Continúa el texto sobre el proyecto de Ley de Protección de la Salud Mental a partir de su última oración.

== Fragmento de origen ==

En esa línea, durante el mes de marzo se aprobó en particular en el Senado el proyecto de Ley de Protección de la Salud Mental, el cual si bien es una iniciativa importante en cuanto a un marco regulatorio a nivel nacional sobre los derechos de las personas que se atienden en el sistema de salud mental, desde la sociedad civil se le han planteado diversas críticas, que van desde la mirada patologizadora y estigmatizante de las personas con padecimiento subjetivo, el predominante enfoque biomédico y farmacológico, y la nula participación de las organizaciones de usuarios/as, ex usuarios/as y la comunidad en general en el debate y redacción del proyecto de ley.

Desde Forum Infancias, nos parece que efectivamente el actual proyecto de ley, por más bien intencionado que sea, reproduce las lógicas hegemónicas en el campo de la salud mental. Con esto último nos referimos a las prácticas propias del modelo médico hegemónico, en lo que concierne a una mirada psiquiatrizante-manicomial del padecimiento subjetivo, fundamentada en el paradigma positivista-biologicista de la psiquiatría clásica.

Ahora bien, hay un punto esencial que nos parece necesario de visibilizar y problematizar: observamos que el actual debate en torno a las transformaciones en el modelo de atención en salud mental, en general, se ha reducido al ámbito económico-institucional-jurídico, dejando aspectos clínicos, políticos y éticos de lado, siendo éstos casi inexistentes, con lo cual el debate sobre las condiciones de abordaje de la subjetividad son escasas o nulas. De esta manera, nos parece que las actuales demandas priorizan lo que tiene que ver con la burocracia institucional, ubicando en segundo plano la dimensión de la subjetividad singular.

===
== Datos de origen ==

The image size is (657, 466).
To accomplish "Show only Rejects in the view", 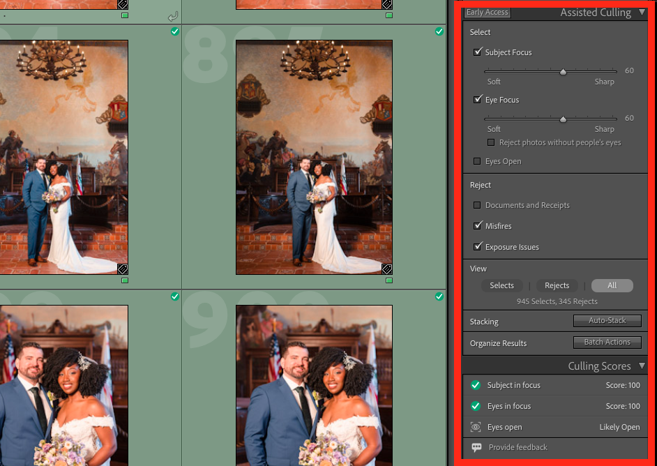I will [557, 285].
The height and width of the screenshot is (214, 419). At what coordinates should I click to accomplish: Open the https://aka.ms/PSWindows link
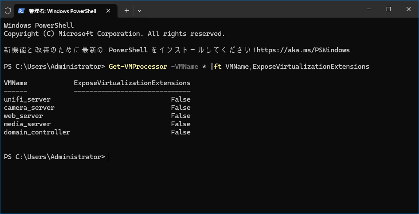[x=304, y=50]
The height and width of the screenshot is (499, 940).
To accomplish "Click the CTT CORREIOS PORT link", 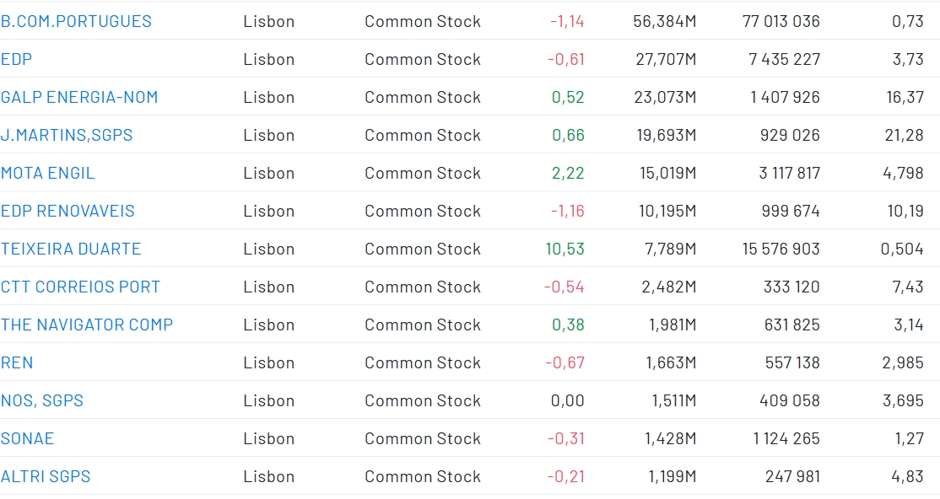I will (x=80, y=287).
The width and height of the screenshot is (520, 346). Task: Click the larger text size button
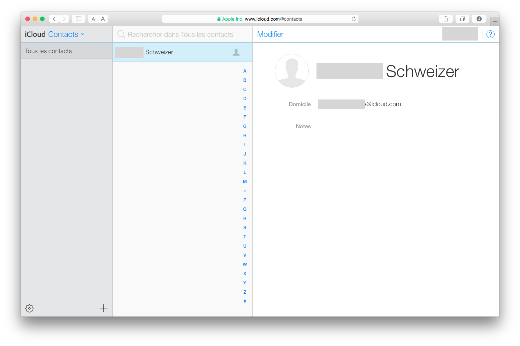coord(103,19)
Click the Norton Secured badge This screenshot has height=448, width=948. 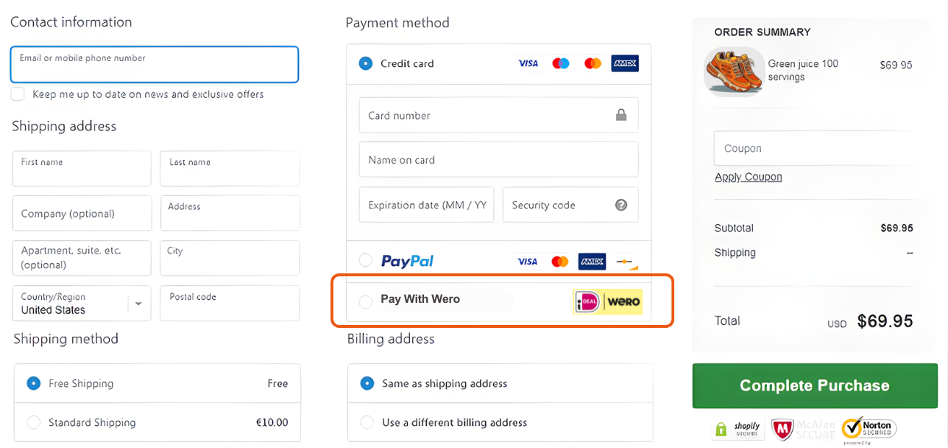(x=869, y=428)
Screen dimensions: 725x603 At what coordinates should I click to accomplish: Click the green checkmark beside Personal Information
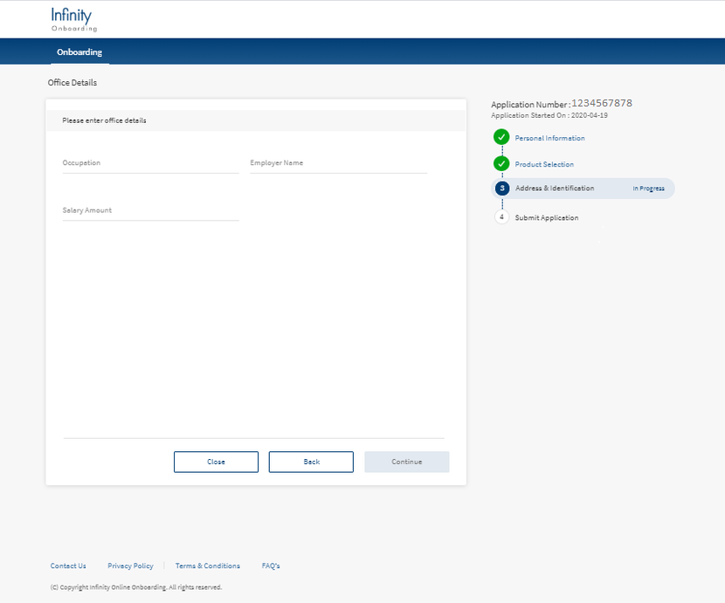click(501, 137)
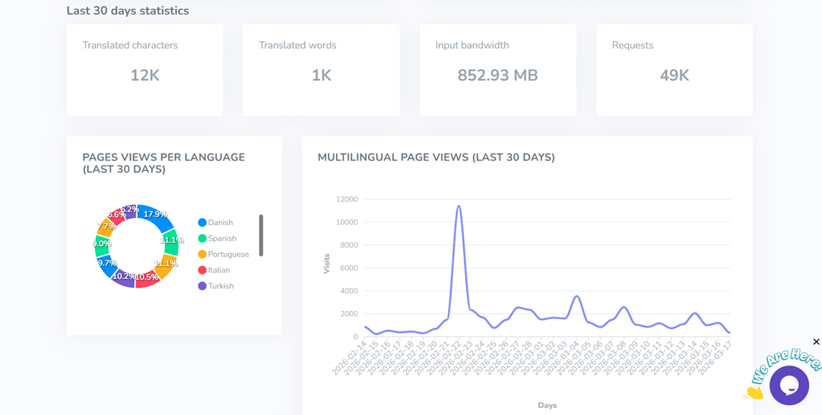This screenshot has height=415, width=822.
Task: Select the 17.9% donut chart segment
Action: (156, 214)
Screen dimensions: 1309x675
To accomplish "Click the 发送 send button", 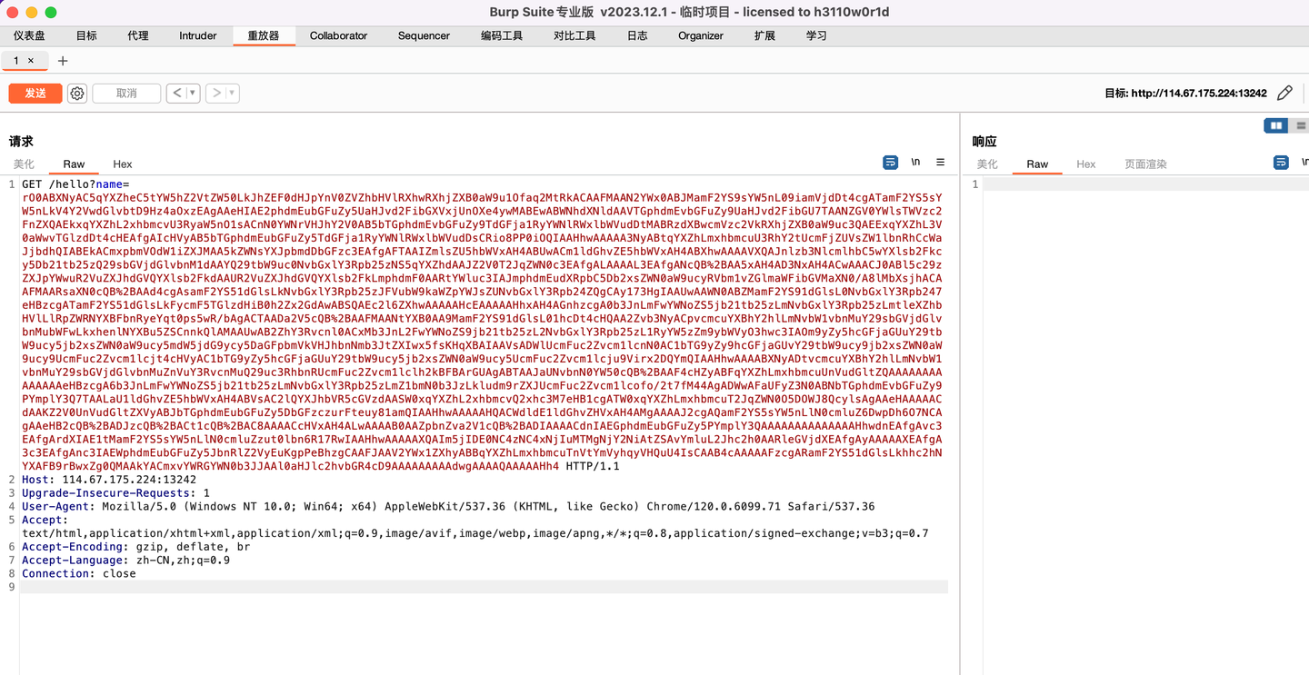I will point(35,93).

===
== Datos de origen ==

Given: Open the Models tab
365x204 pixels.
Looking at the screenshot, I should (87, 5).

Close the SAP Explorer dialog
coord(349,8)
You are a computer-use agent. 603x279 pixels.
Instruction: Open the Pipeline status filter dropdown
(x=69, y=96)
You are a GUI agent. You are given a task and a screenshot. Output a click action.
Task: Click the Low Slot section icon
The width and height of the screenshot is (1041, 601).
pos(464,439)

===

Respuesta del ejercicio:
Con esto, aclaramos, no le restamos importancia a las demandas del orden de lo institucional, sino que todo lo contrario. Adherimos a la principal crítica que se le ha hecho al proyecto de ley en cuanto a que plantea un enfoque que no concibe a la salud mental como un derecho humano, dando cuenta de una desconexión total respecto a las recomendaciones básicas de las organizaciones de la sociedad civil y de organismos internacionales de derechos humanos y de la salud. El tema en tensión es que, a nuestro parecer, cuando hablamos de derechos humanos, en nuestro país se tiende a plantear desde una perspectiva netamente jurídica-estatal, naturalizándolos como un ámbito únicamente formal aplicado por una ley o un convenio. De esta manera se olvida que los derechos humanos también son territorios de disputa (política, ideológica, simbólica), y que su materialización en la vida social no se remite a una cuestión formalista, sino que son un marco legal que incide en la regularización del lazo social, orientado al bien común. Esto nos lleva a pensar la dimensión simbólica y colectiva de los derechos humanos, incluyendo el derecho a la salud mental.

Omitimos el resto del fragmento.